**Item-finding records**
· · · · ·

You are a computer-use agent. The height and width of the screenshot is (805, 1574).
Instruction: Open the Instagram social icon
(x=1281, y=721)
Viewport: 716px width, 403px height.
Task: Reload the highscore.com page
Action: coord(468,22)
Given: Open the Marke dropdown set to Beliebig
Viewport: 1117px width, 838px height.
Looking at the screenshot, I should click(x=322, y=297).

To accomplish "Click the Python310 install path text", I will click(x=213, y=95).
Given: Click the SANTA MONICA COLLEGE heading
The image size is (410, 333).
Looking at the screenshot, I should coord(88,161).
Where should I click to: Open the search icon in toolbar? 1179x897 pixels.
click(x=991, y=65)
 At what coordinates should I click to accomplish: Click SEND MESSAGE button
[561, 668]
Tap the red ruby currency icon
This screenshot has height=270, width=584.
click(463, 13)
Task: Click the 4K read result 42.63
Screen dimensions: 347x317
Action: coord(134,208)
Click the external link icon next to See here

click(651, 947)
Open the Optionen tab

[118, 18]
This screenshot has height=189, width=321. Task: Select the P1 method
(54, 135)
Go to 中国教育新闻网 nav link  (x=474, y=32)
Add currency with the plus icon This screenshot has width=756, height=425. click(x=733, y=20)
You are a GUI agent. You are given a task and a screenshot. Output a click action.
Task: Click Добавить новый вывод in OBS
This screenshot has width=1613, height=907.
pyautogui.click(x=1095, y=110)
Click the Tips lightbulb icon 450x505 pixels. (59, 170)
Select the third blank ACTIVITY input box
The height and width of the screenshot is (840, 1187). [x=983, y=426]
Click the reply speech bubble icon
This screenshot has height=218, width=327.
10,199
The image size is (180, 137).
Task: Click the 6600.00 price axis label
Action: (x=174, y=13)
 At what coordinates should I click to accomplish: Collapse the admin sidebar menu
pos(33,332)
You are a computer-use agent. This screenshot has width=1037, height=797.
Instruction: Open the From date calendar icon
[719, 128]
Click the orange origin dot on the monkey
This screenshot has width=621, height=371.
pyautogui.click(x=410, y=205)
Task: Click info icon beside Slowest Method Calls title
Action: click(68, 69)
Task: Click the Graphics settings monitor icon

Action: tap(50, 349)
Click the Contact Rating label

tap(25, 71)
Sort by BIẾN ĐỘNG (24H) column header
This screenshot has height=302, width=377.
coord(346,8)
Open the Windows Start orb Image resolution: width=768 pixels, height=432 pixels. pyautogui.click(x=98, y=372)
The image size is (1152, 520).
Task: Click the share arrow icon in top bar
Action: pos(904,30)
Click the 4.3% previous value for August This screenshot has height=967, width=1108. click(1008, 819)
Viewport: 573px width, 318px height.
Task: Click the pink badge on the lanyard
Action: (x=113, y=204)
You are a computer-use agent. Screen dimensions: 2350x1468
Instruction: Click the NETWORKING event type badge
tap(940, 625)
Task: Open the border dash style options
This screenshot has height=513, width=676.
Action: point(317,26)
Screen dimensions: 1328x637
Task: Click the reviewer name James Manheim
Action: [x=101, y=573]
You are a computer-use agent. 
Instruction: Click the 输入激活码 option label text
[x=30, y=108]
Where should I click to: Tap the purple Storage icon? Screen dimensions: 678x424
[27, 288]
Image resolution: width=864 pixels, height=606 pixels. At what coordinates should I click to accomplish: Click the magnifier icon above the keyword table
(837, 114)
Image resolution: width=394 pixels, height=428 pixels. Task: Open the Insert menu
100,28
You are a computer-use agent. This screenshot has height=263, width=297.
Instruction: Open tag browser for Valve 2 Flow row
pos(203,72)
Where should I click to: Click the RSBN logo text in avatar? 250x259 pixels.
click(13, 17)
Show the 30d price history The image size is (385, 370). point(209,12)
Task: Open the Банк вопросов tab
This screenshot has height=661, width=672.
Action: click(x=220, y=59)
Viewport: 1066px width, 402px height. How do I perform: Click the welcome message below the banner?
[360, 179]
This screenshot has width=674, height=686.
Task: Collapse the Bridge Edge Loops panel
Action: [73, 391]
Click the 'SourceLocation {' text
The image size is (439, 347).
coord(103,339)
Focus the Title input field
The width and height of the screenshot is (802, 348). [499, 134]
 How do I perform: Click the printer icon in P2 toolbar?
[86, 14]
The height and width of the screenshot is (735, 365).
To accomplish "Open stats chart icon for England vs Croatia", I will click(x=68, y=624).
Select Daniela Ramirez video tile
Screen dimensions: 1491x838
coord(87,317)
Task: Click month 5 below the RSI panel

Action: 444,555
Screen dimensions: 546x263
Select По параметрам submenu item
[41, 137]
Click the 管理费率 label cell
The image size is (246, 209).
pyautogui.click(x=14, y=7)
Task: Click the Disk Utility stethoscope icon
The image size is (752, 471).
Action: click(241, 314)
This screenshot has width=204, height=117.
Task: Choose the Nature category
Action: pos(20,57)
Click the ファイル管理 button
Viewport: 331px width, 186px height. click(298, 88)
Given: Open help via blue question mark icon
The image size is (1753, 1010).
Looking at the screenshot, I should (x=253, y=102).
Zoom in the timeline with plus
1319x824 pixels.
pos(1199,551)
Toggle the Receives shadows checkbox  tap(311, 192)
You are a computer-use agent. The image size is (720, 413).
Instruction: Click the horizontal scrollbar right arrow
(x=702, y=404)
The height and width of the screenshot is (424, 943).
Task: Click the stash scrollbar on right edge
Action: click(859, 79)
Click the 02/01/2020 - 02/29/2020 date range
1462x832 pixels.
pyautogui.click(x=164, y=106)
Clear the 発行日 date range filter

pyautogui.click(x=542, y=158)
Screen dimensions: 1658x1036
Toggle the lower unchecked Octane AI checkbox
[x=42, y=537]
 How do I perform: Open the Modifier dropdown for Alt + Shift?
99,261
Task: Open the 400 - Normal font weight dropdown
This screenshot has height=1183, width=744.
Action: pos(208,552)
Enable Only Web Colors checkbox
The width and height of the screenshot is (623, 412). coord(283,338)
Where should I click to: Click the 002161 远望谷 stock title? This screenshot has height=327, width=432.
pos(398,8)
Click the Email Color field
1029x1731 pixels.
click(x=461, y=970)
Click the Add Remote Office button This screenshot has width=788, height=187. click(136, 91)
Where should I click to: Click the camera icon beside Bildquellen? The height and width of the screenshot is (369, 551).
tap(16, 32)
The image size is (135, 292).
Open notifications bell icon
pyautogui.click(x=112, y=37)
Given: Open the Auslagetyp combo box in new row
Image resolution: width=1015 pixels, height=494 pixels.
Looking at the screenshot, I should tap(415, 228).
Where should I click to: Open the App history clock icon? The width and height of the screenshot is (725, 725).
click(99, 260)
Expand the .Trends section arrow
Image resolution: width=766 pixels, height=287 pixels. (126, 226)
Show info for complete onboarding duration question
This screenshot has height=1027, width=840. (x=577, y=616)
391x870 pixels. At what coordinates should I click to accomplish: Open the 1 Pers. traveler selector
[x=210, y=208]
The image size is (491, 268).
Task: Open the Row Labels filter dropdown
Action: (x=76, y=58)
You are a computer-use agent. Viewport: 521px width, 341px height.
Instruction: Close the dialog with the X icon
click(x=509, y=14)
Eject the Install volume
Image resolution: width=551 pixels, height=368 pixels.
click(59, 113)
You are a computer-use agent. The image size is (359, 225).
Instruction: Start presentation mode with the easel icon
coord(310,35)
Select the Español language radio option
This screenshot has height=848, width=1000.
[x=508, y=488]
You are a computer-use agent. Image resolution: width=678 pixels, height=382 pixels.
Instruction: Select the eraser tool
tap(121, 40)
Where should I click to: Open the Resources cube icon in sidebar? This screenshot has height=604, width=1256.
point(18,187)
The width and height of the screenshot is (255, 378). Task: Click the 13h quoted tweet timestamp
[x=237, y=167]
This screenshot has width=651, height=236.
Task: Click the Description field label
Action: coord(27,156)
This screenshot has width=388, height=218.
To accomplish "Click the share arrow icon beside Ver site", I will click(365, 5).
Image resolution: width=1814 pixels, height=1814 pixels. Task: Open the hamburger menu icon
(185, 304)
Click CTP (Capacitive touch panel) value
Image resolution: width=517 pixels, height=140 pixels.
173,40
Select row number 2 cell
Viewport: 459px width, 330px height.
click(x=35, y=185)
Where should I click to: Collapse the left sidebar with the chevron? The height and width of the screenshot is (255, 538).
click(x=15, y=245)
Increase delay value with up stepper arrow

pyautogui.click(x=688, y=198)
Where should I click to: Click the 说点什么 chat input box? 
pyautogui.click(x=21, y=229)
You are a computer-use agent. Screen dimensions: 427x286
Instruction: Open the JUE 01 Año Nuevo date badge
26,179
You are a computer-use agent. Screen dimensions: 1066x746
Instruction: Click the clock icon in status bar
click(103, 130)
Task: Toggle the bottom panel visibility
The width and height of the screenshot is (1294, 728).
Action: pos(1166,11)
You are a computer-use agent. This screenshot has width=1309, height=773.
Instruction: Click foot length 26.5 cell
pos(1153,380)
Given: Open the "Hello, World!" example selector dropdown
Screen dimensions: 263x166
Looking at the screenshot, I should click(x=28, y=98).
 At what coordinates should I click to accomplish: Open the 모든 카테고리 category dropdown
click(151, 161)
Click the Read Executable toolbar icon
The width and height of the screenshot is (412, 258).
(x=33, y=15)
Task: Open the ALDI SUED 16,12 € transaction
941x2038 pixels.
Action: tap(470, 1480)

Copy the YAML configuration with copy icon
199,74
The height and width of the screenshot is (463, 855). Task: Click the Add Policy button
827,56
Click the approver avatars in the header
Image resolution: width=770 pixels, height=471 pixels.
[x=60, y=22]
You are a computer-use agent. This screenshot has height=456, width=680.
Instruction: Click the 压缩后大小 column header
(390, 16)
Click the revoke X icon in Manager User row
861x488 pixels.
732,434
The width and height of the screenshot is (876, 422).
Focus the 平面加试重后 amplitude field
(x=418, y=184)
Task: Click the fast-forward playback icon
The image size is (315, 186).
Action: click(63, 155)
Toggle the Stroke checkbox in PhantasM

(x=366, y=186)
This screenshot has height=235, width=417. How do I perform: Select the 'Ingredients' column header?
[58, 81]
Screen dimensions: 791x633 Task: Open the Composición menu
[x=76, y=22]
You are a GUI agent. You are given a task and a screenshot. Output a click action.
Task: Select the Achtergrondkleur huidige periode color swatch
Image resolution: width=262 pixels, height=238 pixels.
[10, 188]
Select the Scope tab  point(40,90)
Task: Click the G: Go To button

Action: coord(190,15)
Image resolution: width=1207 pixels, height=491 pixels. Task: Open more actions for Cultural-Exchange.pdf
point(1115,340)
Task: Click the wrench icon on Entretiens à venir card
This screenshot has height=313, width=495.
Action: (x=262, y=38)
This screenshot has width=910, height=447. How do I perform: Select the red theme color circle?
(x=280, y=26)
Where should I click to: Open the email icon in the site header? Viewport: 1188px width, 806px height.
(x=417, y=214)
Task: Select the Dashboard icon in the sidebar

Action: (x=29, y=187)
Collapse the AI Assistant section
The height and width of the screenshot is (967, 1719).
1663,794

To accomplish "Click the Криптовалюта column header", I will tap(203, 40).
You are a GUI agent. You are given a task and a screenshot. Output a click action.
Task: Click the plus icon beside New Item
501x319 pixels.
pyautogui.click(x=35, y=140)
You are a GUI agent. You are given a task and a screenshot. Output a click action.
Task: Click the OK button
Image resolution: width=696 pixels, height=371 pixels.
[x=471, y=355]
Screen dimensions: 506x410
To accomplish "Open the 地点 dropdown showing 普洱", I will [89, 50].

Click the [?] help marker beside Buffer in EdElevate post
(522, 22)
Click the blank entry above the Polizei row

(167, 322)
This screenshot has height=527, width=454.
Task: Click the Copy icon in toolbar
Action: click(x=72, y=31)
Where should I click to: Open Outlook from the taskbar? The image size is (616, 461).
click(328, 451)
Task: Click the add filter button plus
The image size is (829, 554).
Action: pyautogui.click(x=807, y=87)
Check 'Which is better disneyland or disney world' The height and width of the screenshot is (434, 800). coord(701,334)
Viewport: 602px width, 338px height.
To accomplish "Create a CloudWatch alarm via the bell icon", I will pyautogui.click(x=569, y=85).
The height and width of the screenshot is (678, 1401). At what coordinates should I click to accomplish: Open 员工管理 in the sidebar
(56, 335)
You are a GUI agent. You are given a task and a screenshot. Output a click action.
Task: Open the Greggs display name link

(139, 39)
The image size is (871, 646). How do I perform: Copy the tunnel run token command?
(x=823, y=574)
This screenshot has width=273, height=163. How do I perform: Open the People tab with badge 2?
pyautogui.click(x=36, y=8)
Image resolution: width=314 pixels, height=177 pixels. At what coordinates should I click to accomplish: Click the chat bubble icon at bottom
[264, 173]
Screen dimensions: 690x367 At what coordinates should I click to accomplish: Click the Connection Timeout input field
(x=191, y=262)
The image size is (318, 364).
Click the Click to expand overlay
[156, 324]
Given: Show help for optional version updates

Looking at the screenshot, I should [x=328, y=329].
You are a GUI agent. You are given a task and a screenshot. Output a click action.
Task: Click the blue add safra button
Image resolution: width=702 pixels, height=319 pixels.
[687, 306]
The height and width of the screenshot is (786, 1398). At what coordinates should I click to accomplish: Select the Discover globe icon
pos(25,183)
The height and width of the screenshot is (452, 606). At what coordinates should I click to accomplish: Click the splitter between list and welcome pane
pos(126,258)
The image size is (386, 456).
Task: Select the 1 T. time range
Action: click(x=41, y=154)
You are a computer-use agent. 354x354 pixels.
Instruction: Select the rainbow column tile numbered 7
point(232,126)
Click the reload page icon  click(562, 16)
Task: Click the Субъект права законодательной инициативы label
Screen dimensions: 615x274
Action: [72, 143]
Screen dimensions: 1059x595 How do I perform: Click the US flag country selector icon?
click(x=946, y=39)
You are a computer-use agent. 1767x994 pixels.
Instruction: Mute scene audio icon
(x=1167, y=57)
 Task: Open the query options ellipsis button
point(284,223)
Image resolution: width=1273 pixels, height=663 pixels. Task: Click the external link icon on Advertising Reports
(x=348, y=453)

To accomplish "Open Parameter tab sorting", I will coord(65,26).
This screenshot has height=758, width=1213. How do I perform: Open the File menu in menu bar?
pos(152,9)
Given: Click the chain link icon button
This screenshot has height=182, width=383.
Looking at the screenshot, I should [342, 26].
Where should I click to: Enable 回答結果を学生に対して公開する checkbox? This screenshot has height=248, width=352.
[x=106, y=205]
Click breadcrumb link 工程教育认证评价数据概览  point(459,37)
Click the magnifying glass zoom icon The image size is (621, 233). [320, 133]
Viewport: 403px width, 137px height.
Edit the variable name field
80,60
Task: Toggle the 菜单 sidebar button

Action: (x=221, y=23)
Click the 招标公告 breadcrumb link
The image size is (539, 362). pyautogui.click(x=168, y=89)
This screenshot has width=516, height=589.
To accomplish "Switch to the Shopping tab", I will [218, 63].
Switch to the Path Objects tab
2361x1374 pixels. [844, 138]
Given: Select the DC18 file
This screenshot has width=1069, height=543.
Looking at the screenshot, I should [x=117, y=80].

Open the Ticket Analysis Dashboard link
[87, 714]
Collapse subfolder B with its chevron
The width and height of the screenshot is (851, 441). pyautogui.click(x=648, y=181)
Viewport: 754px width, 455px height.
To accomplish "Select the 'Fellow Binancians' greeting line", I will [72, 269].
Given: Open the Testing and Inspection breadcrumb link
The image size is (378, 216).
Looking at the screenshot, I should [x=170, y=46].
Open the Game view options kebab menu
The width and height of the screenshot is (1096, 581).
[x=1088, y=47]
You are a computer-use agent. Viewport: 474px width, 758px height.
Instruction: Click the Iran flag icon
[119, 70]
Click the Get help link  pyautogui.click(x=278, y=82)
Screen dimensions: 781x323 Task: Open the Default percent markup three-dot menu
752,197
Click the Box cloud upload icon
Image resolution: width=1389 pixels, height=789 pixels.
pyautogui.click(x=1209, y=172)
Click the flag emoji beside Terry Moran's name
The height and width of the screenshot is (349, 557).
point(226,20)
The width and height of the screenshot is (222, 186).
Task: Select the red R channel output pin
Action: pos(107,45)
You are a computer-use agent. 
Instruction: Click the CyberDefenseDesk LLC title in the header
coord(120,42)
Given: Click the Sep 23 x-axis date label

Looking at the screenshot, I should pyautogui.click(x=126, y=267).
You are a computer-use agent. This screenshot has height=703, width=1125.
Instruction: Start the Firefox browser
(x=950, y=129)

· · · · ·

**Job**
Please find each line in the data above that contains the word "tile" and copy those lines out. Case counts.

**Solution below**
Select Daniela Ramirez video tile
Instruction: Select the rainbow column tile numbered 7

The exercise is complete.